His proto-Darwinian thought is incredibly tantalizing, though typically tangled up with theology.
"The acts in which it [life] manifests itself are reproduction and the use of food- reproduction, I say, because for any living thing that has reached is normal development and whch is unmutilated, and whose mode of generation is not spontaneous, the most natural act is the production of another like itself, an animal producing an animal, a plant a plant, in order that, as far as nature allows, it may partake in the eternal and divine. That is the goal towards which all things strive, that for the sake of which they do whatsoever their nature renders possible."
Theology nowadays has of course been driven off the field from many of these questions. Its soul is a shadow of its former self- some sticky residue of intuition that consciousness could not possibly come from the same mechanisms that so evidently perform all the other wonders of life.
At any rate, one can readily tell that Aristotle would be delighted beyond words to see the knowledge we have today, so long in coming after his labored speculations. Indeed, only in the last 250 years have we markedly advanced beyond the ancients in the necessary knowledge (principally chemistry and evolution) to answer most of his speculations.
And speculations they were ... and endless hairsplitting and repetition that is, frankly, painful to read. He is frequently conversing with Plato, that mystic philosopher, and so has to trot out various commonly held theories of the day.
"Thinking, loving, and hating are affections not of mind, but of that which has mind, so far as it has it. That is why, when this vehicle decays, memory and love cease; they are activities not of mind, but of the composite which has perished; mind is, no doubt, something more divine and impassible."
"Some hold that the soul is divisible, and that one part thinks, another desires. If, then, its nature admits of its being divided, waht can it be that holds the parts together? Surely not the body; on the contrary it seems rather to be the soul that holds the body together; at any rate when the soul departs the body disintegrates and decays. If, then, there is something else which makes the soul one, this unifying agency would have the best right to the name of soiuld, and we shall have to repeat for it the question: Is *it one or multipartite? If it is one, why not at once admit that 'the soul' is one? If it has parts, once more the questikon must be put: What holds *its parts together, and so ad infinitum?"
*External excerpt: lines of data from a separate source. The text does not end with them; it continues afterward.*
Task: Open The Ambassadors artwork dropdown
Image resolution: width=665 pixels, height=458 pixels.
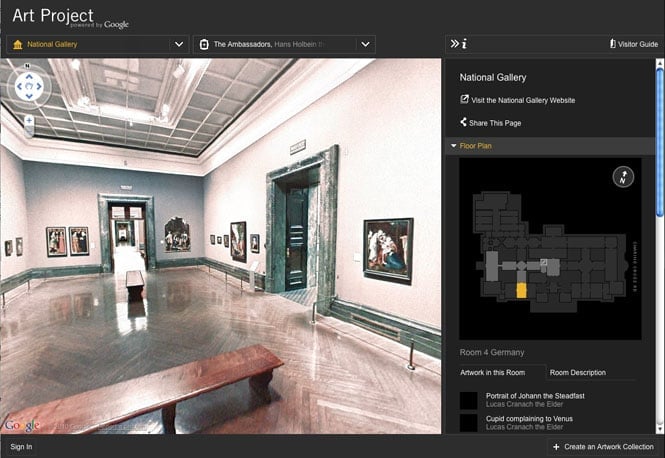Action: 285,44
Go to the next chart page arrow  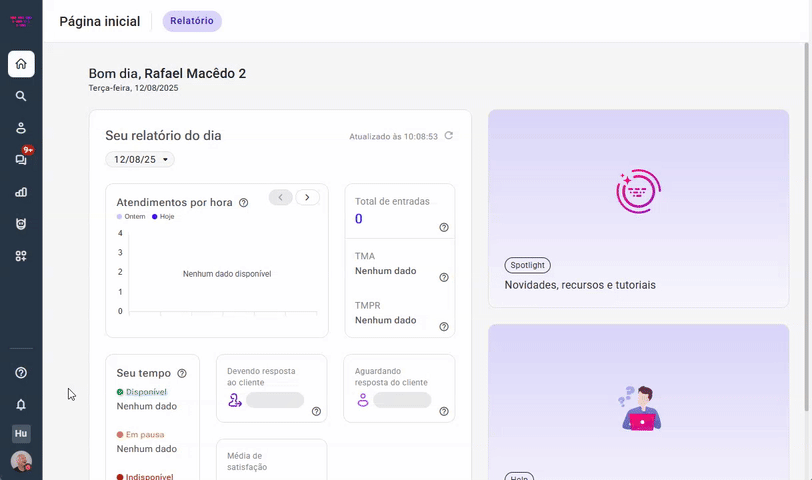tap(307, 197)
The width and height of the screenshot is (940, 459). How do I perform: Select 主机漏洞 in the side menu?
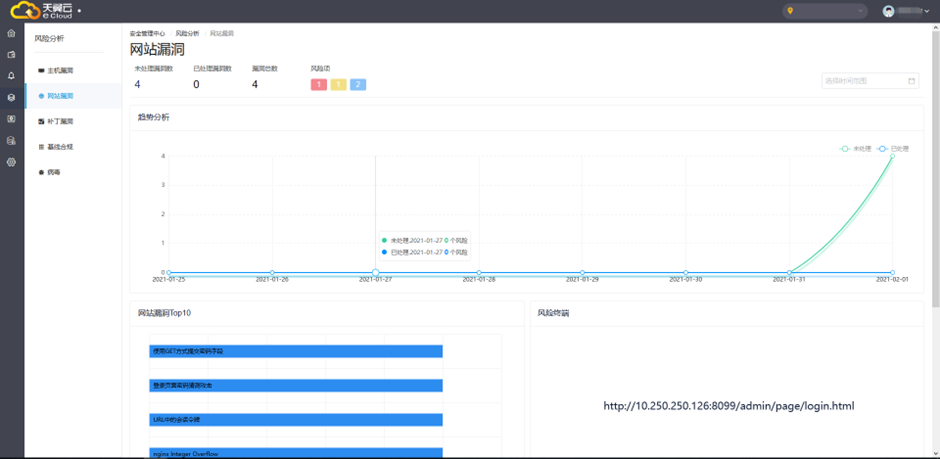pos(60,71)
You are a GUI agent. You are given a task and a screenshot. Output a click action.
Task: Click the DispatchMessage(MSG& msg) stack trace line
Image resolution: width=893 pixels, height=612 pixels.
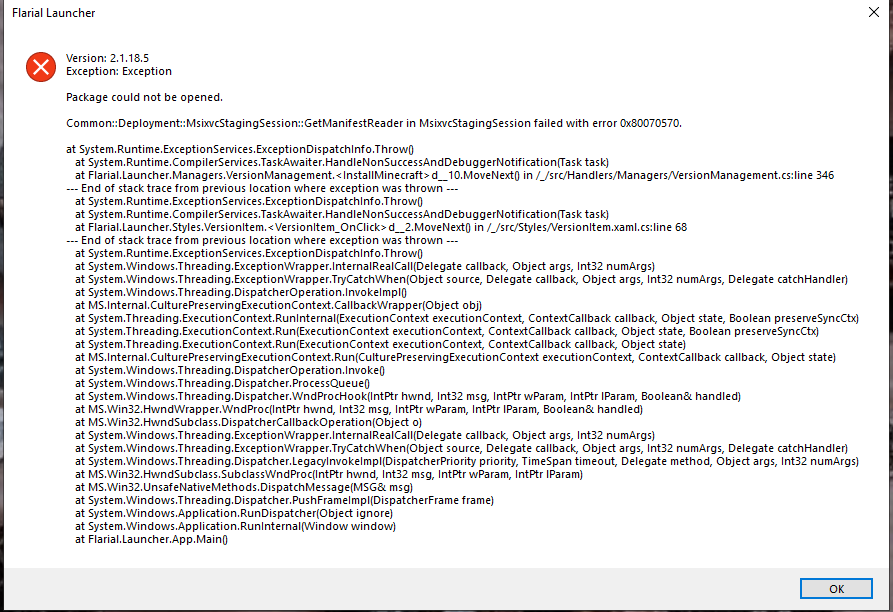coord(244,487)
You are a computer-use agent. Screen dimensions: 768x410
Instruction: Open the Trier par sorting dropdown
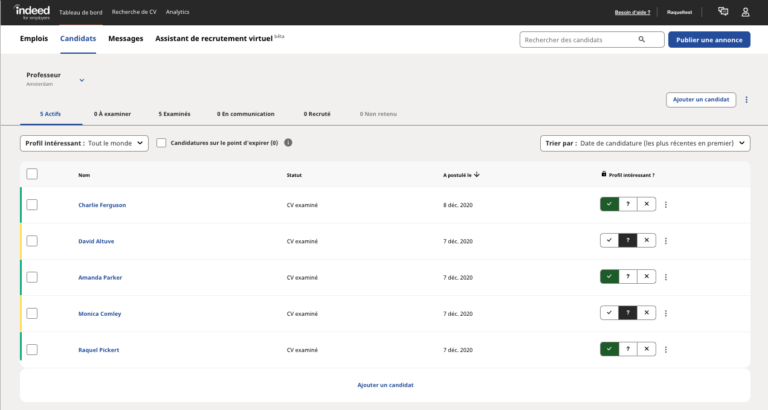tap(645, 143)
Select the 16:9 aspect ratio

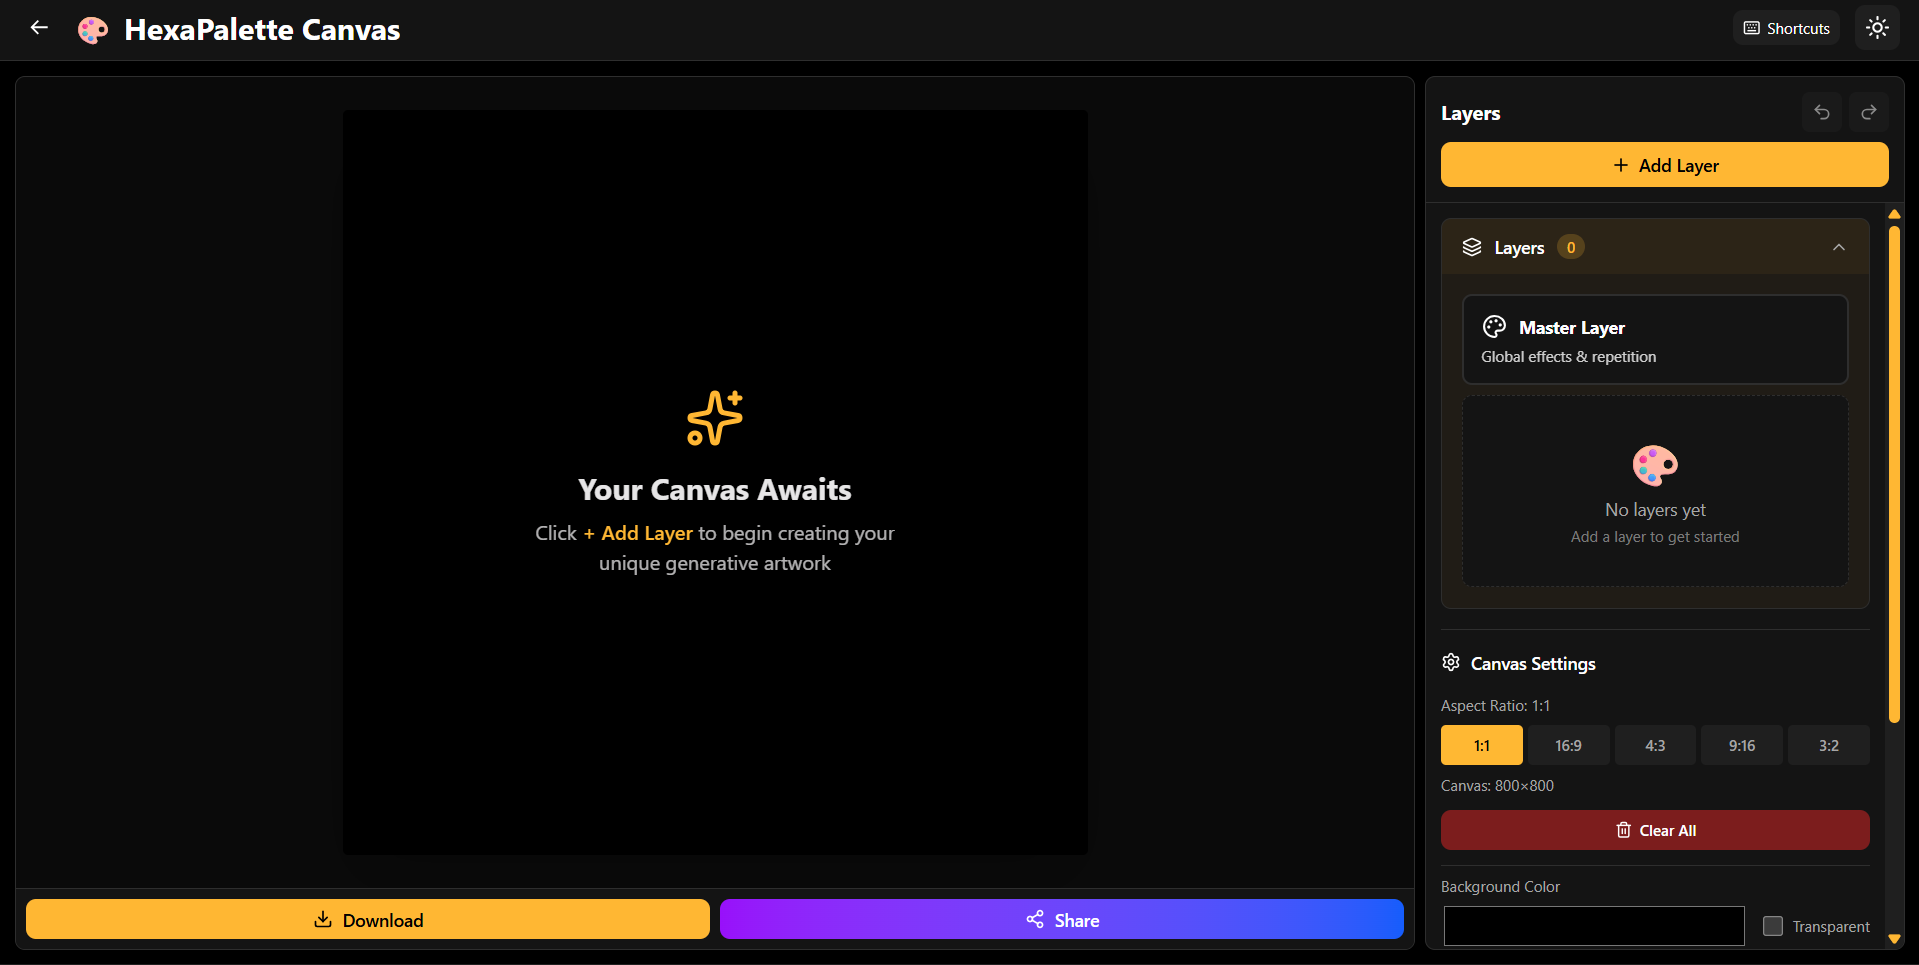pyautogui.click(x=1568, y=745)
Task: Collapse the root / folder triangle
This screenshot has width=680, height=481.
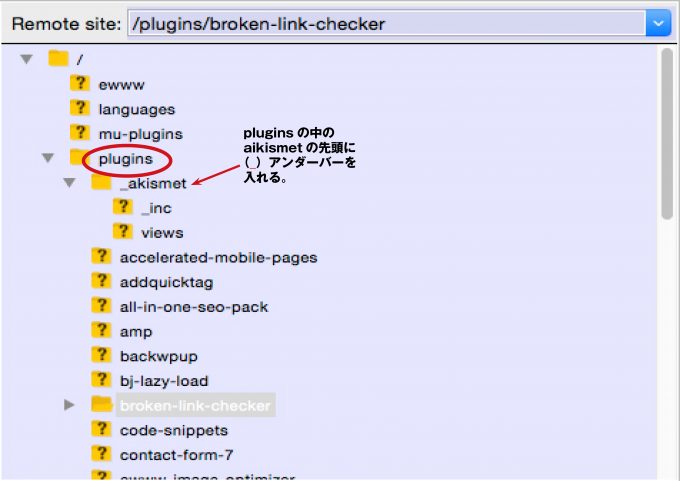Action: point(26,59)
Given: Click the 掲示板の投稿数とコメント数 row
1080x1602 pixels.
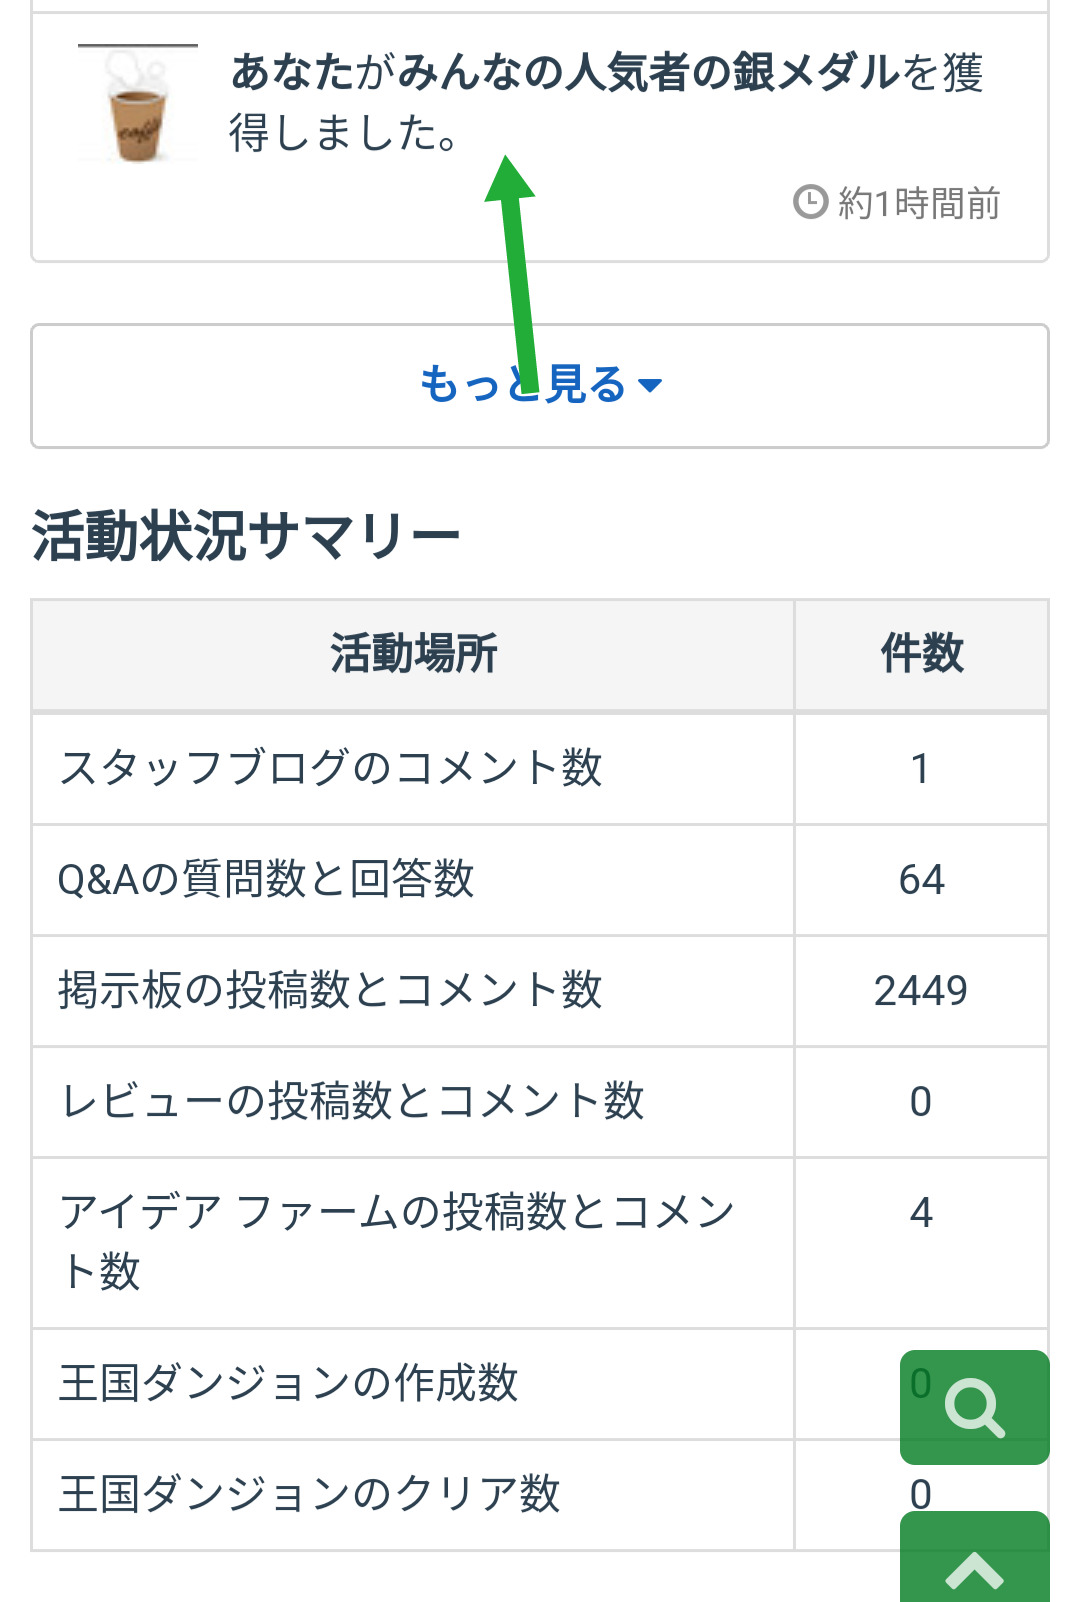Looking at the screenshot, I should 330,990.
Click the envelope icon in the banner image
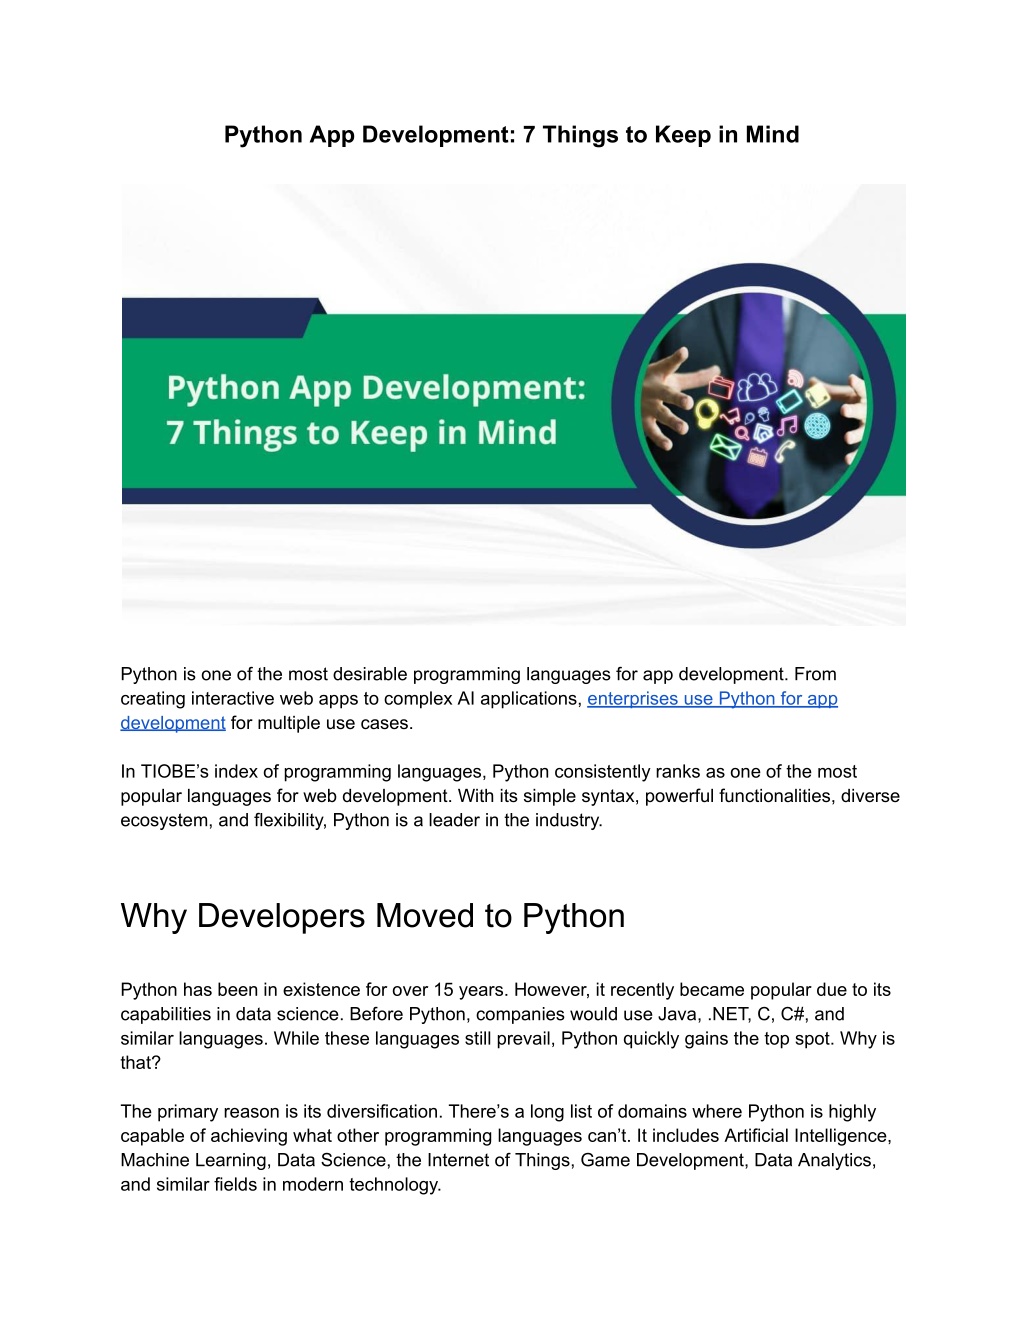This screenshot has width=1024, height=1325. [x=726, y=449]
"Mind is itself thinkable in exactly the same way as its objects are. For (a) in the case of objects which involve no matter, what thinks and what is thought are identical. (b) In the case of those which contain matter each of the objects of thought is only potentially present. It follows that while *they will not have mind in them (for mind is a potentiality of them only in so far as they are capable of being disengaged from matter) mind may yet be thinkable." -translation by J. A. Smith
This gives you an idea of the language, which clearly comes from a time before modern editing. In many places, one has a distinct sense of disjoint-ness; that something has been lost in the lengthy chain of transmission from the author. Someone may have fallen asleep! Yet, there is also a glimmer of sense here, in that the nature of the mind is open to some kind of analysis, even though Aristotle couches the idea in a pile of nonsense about thoughts and minds being identical when abstract, a sort of identity theory of computational simulation.
It is fascinating to experience a person from such a long-ago epoch, deploying his formidable intelligence on problems that were incredibly obdurate. And it is a scandal that his wooly speculations would be the standard of intellect for the next nearly 2000 years.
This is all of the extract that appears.